TECHNO POP AGAIN
YMOが流行っていた頃は、仕事に追われてYMOに限らず音楽を聴くことはあまりなかった。それでもテクノポップという言葉とYMOのサウンドは、いまも頭の隅に残っている。
先日、古書展で気にいった本が見つからず帰ろうとしたとき、古いレコードが置かれているのが目に入った。よくあるクラッシック・セットものと合唱アルバムに加えて、YMOのLPが一枚だけ混じっていた。

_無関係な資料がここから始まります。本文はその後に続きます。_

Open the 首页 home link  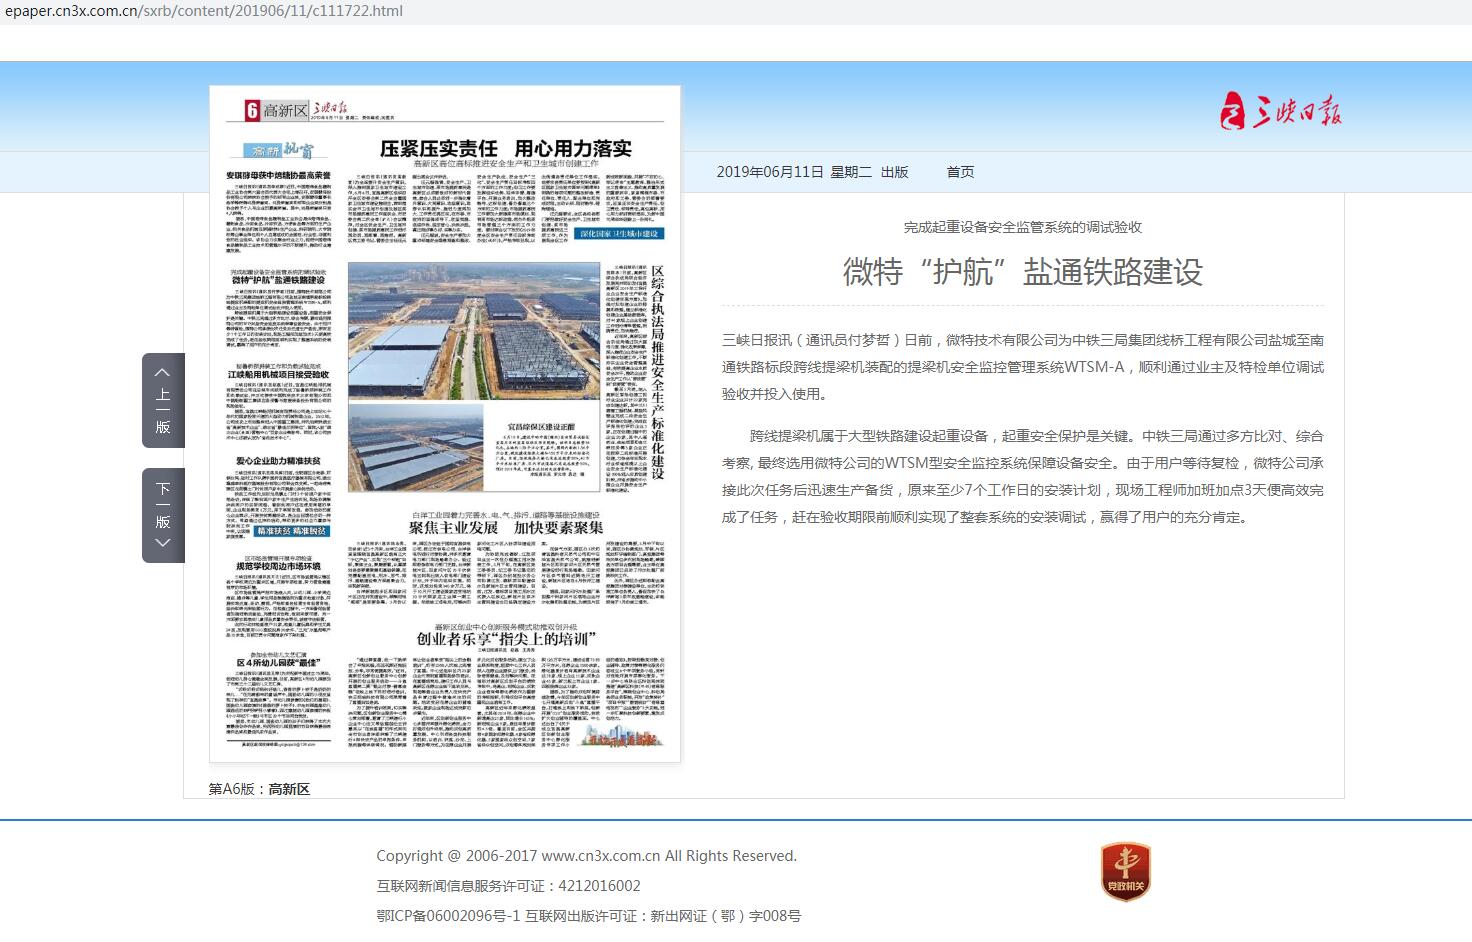[960, 172]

ジャケットはキレイだが、ライナーノーツもなく片面にうっすらキズもあるので棚に戻そうかと思ったが、文庫本と同じ値段という安さにひかれつい買ってしまった。
じつは、YMOについて思い違いをしていたことがあった。
そのシンセサイザーとコンピュータによる演奏スタイルから、YMOのデビュー盤はCDのように思っていた。
ところがデビュー盤は、アナログレコード時代。
CDソフトが日本で初めて発売されたのは1982年。YMOのデビューは1978年、その活動休止は1983年なので、ちょうどレコードからCDへ移りはじめたまさにその時代をまたがって活躍していたことになる。当然、デビュー盤はアナログレコード。

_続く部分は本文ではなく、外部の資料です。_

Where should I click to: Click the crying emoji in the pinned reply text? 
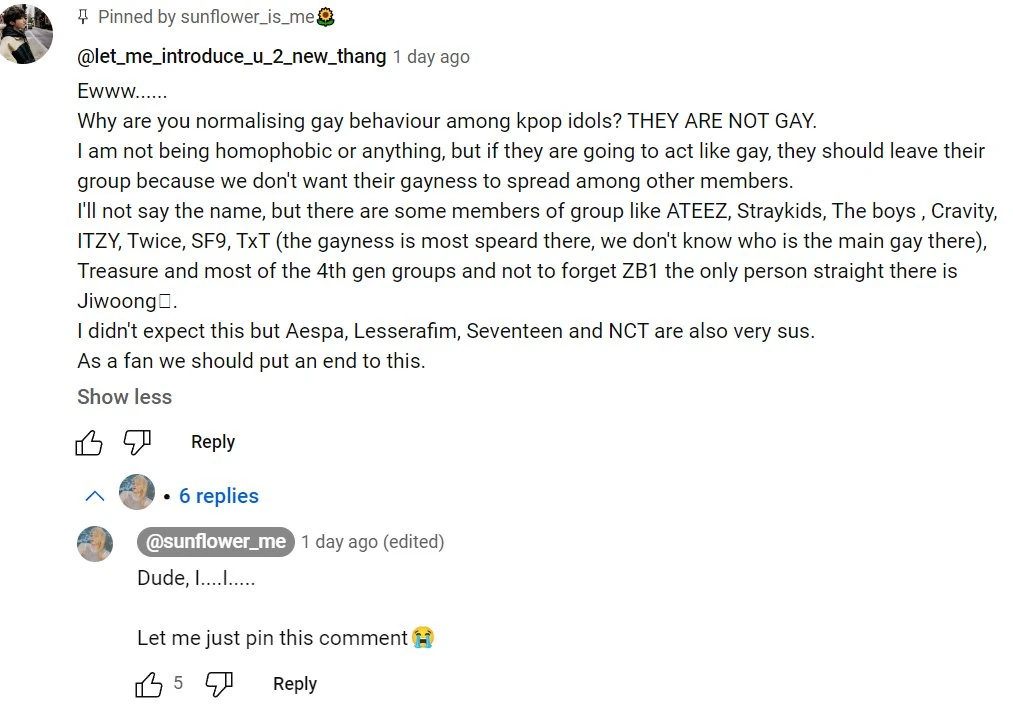[x=425, y=636]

購入したLPレコードは、「X∞MULTIPLIES」(A&M SP4813)、1980年に発売されたYMOのベストアルバム。日本のALPHAレコードの型番が印刷されていないのでUS盤だろうか。レコードプレーヤーにおきカートリッジを下ろせば、かすかなスクラッチノイズにつづいてYMOサウンド。それはまぎれもなく80年代テクノポップが蘇った瞬間であった。